==== Dados do exercício ====
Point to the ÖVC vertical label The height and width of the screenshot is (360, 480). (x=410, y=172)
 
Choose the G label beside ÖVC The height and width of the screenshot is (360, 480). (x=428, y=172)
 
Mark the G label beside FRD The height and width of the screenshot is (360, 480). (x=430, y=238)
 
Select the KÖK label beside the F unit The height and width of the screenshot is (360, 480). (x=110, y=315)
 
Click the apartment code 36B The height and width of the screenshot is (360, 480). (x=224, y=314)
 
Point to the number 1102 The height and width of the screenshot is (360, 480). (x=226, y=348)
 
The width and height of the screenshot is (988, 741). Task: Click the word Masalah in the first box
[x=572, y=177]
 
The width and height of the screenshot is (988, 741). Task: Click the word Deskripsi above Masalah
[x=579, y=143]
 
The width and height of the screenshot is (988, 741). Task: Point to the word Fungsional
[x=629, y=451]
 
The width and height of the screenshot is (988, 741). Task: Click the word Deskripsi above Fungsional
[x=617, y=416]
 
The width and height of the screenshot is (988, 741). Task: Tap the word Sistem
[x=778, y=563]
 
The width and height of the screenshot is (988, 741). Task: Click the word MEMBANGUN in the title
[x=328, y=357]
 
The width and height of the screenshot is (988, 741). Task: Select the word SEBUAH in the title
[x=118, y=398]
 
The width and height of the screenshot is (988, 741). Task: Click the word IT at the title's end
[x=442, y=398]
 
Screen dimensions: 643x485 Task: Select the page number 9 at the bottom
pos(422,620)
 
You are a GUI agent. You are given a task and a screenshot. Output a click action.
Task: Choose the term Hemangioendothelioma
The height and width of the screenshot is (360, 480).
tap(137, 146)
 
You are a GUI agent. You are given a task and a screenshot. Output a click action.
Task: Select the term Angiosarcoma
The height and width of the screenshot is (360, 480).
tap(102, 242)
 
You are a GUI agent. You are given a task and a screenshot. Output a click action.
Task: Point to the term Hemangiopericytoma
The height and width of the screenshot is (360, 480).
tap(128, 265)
====
Instruções: Redigite, sem qualquer alteração, o trecho dos dados que vai da linha que contém "MEMBANGUN in the title" até o final dos dados, incluindo as duas pontas.

Resposta do exercício:
The width and height of the screenshot is (988, 741). Task: Click the word MEMBANGUN in the title
[x=328, y=357]
 
The width and height of the screenshot is (988, 741). Task: Select the word SEBUAH in the title
[x=118, y=398]
 
The width and height of the screenshot is (988, 741). Task: Click the word IT at the title's end
[x=442, y=398]
 
Screen dimensions: 643x485 Task: Select the page number 9 at the bottom
pos(422,620)
 
You are a GUI agent. You are given a task and a screenshot. Output a click action.
Task: Choose the term Hemangioendothelioma
The height and width of the screenshot is (360, 480).
tap(137, 146)
 
You are a GUI agent. You are given a task and a screenshot. Output a click action.
Task: Select the term Angiosarcoma
The height and width of the screenshot is (360, 480).
tap(102, 242)
 
You are a GUI agent. You are given a task and a screenshot. Output a click action.
Task: Point to the term Hemangiopericytoma
The height and width of the screenshot is (360, 480).
tap(128, 265)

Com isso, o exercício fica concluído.